▶ **Supplied text**

______

Overview
Teaching: 10 min
Exercises: 10 minQuestions
Examing numerical data
Objectives
Transform a text column in to a number column.
Identify and modify non-numeric values in a column using facets.
Use scatterplot facet to examine relationships among columns.
When a table is imported into OpenRefine, all columns are treated as having text values. We saw earlier how we can sort interpreting column values as numbers, but this did not change the cells in a column from text to numbers.
Be sure to remove an Text filter facets from the left margin so that we can examine the whole rodent dataset.
To transform cells in the recordID
column to numbers, use the column pulldown to > Edit cells > Common transforms… > To number. You will notice the recordID
values change from left-justified to right-justified, and black to green color.
Challenge
- Transform three more columns, including period, from text to numbers.
Sometimes there are non-number values or blanks in a column and we want to find them. We can do that with a Numeric facet.

______

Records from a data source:
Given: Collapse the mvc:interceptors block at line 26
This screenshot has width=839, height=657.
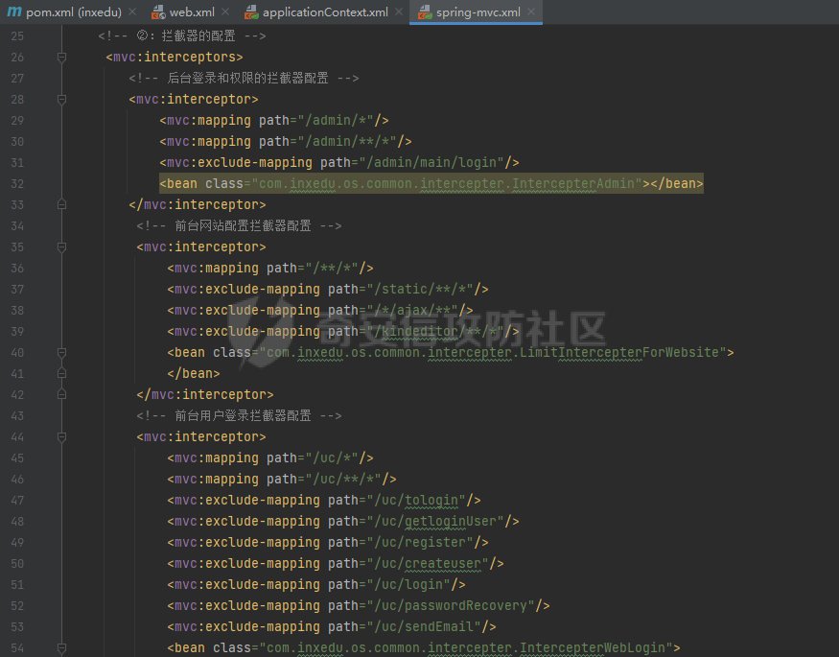Looking at the screenshot, I should [x=62, y=58].
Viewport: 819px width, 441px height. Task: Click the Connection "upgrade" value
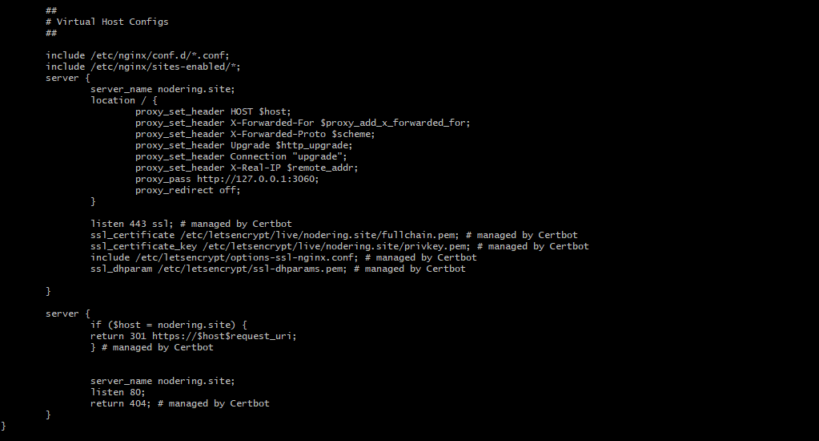click(319, 157)
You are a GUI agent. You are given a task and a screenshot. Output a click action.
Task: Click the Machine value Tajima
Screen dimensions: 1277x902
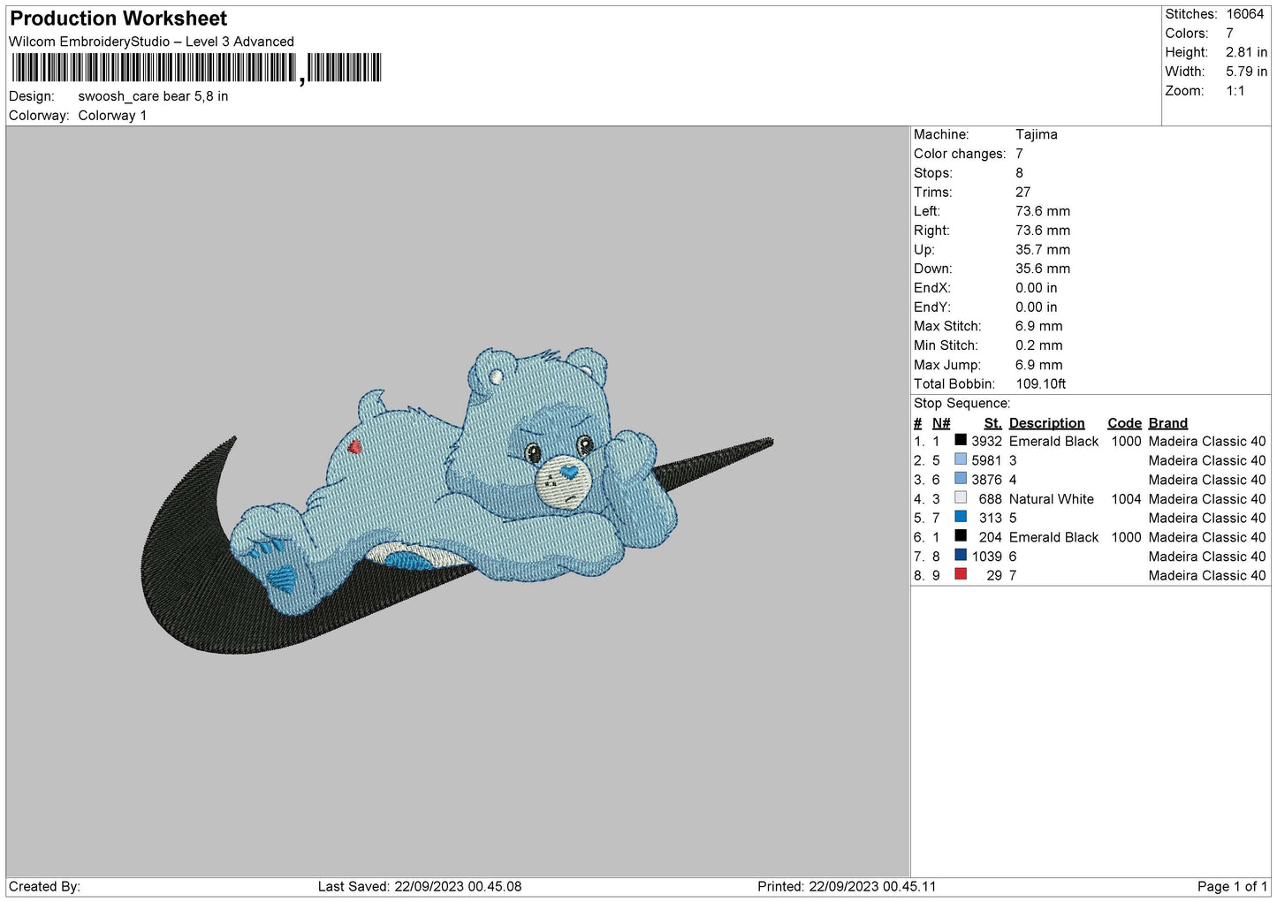(x=1036, y=134)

______

▶ **Work order 1**
In the OpenRefine lesson on numerical data, how are all columns treated when a table is imported?
▶ **Work order 2**
Return the part of the OpenRefine lesson starting at "Use scatterplot facet" and ending at "a Numeric facet.".
▶ **Work order 3**
Write the next part of the OpenRefine lesson on numerical data, picking up after its last sentence.

▶ **Expected answer 1**
All columns are treated as having text values.

▶ **Expected answer 2**
Use scatterplot facet to examine relationships among columns.
When a table is imported into OpenRefine, all columns are treated as having text values. We saw earlier how we can sort interpreting column values as numbers, but this did not change the cells in a column from text to numbers.
Be sure to remove an Text filter facets from the left margin so that we can examine the whole rodent dataset.
To transform cells in the recordID
column to numbers, use the column pulldown to > Edit cells > Common transforms… > To number. You will notice the recordID
values change from left-justified to right-justified, and black to green color.
Challenge
- Transform three more columns, including period, from text to numbers.
Sometimes there are non-number values or blanks in a column and we want to find them. We can do that with a Numeric facet.

▶ **Expected answer 3**
Challenge
- For a column you transformed to numbers, edit one or two cells, replacing the numbers with text (such as
abc
) or blank (no number or text).- Use the pulldown to > Facet > Numeric facet, which will add a facet to the left margin.
- Notice that there are several checkboxes in this facet: Numeric, Non-numeric, Blank, Error. Below these are counts of the number of cells. You should see checks for Non-numeric and Blank if you changed some values.
- Experiment with checking or unchecking these boxes to select subsets of your data.
When done examining the numeric data, remove this facet by clicking the x in the upper left corner of its panel.
Now that we have multiple columns as numbers, we can see how they relate to one another using the scatterplot facet. Select a numeric column, say recordID
, and use the pulldown menu to > Facet > Scatterplot facet. A new window called Scatterplot Matrix will appear. There are squares for each pair of numeric columns organized in an upper right triangle. Each square has little dots for the cell values from each row.
Challenge
- Examine the scatterplots overall. Do the patterns make sense?
- If you have recordID and period, why does it have the pattern it does?
We can examine one pair of columns by clicking on its square in the Scatterplot Matrix. A new facet with only that pair will appear in the left margin.
Challenge
- Click in the scatterplot facet in the margin and drag to highlight a rectangle. This will subset the data to those entries.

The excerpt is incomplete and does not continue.